“I need to hear an explanation of why carbon emissions have been going up over the last decade and temperatures haven’t been going up.” — Senator Steve Fielding
Steve Fielding is confused about something that puzzles a lot of people — why doesn’t the temperature trend follow the essentially monotonic increase in atmospheric CO2?
To some extent the answer is found in his graphs.
Over any time scale you choose, there are multiple influences on climate, and these influences in turn vary on different time scales. For example, the sunspot cycle (which affects the sun’s solar output) varies across about 11 years. The southern oscillation (ie. El Nino/La Nina cycles) — the dynamics of which are not particularly well understood or predicted — has a quasi-decadal cycle (three to seven years).

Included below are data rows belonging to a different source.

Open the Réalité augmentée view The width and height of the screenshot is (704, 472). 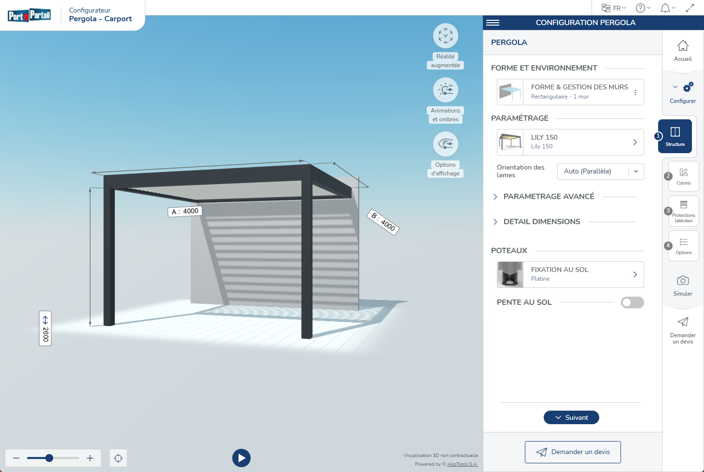tap(445, 36)
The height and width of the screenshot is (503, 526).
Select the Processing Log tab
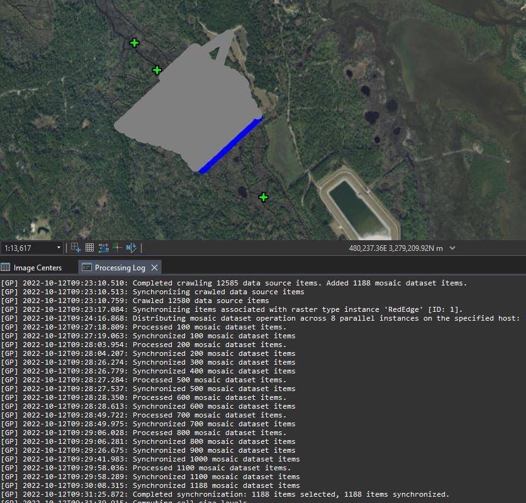point(121,267)
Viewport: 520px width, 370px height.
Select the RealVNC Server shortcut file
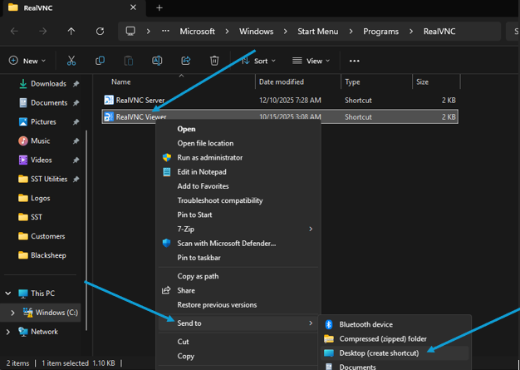140,100

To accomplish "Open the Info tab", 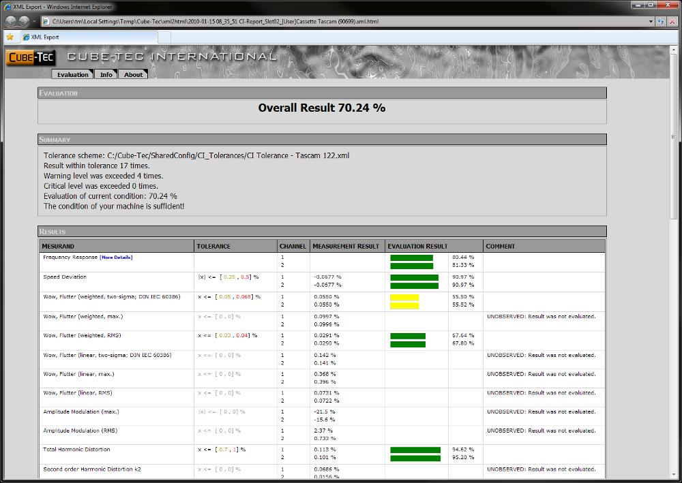I will pyautogui.click(x=106, y=74).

And this is just one of a number of such regional oscillations internal to the climate system that have global consequences for climate. Other events such as volcanic eruptions also have transient effects.
Given that the climate state over a given period is the result of the combination of these effects, you are bound to see a fair bit of noise in the time series. Steve Fielding’s HadCRU data shows this noise, and it should be clear that over shorter periods – say, of much less than a decade — it would be dangerous to draw conclusions about trends in climate.
For example, if you fitted a linear trend through, say, the 1992 to 1998 segment of the series, you would conclude that the world was warming at a terrifyingly rapid rate.
But 1992 was a cool year, largely because of the effects of the previous year’s Pinatubo eruption, and 1998 was a very hot year, largely because of a record el Nino.
Thus to expect CO2 and temperature to change in perfect lock step is to imply that climate must be influenced only by CO2 or otherwise not at all. The messier truth — as with most complex phenomena — is that there are multiple influences.
These are borne out by the sawtooth pattern of change seen in the data. So it is the underlying trend, and that only, that we believe to be driven by CO2. In light of this, it is neither surprising nor unprecedented that trends in temperature and CO2 don’t match over shorter periods.
The RealClimate site did a good job of illustrating this point (see here):
The blue lines are trends for successive eight year segments of the record. It makes clear that you can find just about any trend in the data if you look in the right place (or time, more accurately) — it also makes clear that even if you insist on doing so, there is no cooling trend in recent years.
Full disclosure, however: the above graph uses the NASA global surface temperature analysis, which is slightly different to, but broadly consistent with and equally well regarded as the Hadley/Climate Research Unit (HadCRU) data used by Fielding.
The complete NASA GISS record is below, and shows slightly different results for the most recent years.
Seen in the context of the longer term variability in the record, in neither case does the “so-called” cooling of recent years appear unprecedented — it is entirely consistent with the variability seen throughout.